6'X6' deck raised 18".   8 500 watt halogens.  

I'm ready to light up the lake!!


----------



## BREAK'N WINGS (Mar 30, 2011)

looks good. Now its time to get a little blood on it.


----------



## castandblast (Mar 30, 2011)

how tall is that deck off the gunnels?


----------



## FULL_DRAW (Mar 30, 2011)

BREAK'N WINGS said:


> looks good. Now its time to get a little blood on it.

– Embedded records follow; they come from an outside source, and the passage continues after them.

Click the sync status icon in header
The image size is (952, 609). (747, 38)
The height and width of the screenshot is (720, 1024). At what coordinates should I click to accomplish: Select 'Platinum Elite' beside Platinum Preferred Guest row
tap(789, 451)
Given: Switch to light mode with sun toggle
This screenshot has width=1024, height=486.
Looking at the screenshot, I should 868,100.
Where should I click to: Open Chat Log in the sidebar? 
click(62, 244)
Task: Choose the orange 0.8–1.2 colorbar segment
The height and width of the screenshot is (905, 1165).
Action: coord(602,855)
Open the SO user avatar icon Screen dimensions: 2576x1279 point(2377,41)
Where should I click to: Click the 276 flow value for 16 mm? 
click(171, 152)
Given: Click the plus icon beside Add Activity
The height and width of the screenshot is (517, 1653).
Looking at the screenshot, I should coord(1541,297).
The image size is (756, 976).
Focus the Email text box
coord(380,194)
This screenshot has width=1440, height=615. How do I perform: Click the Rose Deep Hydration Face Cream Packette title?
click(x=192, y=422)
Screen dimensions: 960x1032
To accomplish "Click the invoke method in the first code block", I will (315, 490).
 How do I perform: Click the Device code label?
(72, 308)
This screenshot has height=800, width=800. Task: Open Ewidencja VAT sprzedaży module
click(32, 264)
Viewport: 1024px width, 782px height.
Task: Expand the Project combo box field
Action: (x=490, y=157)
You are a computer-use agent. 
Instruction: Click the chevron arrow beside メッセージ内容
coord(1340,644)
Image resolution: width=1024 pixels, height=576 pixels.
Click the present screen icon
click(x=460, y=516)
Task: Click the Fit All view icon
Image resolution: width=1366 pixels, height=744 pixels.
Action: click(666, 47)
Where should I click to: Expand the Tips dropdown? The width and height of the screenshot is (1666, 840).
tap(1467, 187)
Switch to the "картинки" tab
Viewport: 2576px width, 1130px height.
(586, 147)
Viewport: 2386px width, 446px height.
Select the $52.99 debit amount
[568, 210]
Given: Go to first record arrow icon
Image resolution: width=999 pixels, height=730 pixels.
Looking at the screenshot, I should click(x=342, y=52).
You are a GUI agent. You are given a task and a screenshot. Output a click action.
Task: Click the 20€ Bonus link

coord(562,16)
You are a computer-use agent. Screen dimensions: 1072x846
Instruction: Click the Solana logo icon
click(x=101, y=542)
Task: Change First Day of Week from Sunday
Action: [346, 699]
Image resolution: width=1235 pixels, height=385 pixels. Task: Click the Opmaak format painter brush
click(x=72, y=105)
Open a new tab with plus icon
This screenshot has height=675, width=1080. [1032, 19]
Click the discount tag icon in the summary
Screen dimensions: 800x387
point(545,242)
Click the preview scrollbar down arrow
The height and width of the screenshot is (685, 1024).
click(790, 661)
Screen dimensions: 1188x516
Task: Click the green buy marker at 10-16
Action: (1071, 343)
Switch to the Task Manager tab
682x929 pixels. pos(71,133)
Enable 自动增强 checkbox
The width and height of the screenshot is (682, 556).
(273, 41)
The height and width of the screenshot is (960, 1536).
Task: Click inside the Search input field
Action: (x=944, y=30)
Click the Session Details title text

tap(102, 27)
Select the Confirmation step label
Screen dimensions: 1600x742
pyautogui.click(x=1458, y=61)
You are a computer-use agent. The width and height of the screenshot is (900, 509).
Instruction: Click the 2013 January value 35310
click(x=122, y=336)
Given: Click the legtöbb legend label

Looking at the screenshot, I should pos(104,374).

Im ready too!! I am about to get the genny tomorrow and i will be shootin somewhere this weekend!!
CANT WAIT!!!


----------



## FULL_DRAW (Mar 30, 2011)

castandblast said:


> how tall is that deck off the gunnels?



18"  I wanted to go higher but i think 18" is a good "average" height. I am planning on shooting during the day and night so any height is better than none!


----------



## BREAK'N WINGS (Mar 30, 2011)

Good luck finding some non muddy water. With all this rain we've had its gonna be tough.


----------



## FULL_DRAW (Mar 31, 2011)

BREAK'N WINGS said:


> Good luck finding some non muddy water. With all this rain we've had its gonna be tough.



Yea. Visibility is gonna suck!! but i just wanna see how it floats, if its level or not.


----------



## castandblast (Mar 31, 2011)

Thats what Im making mine. It look taller than that in the pic. I thought it was up over 2ft.


----------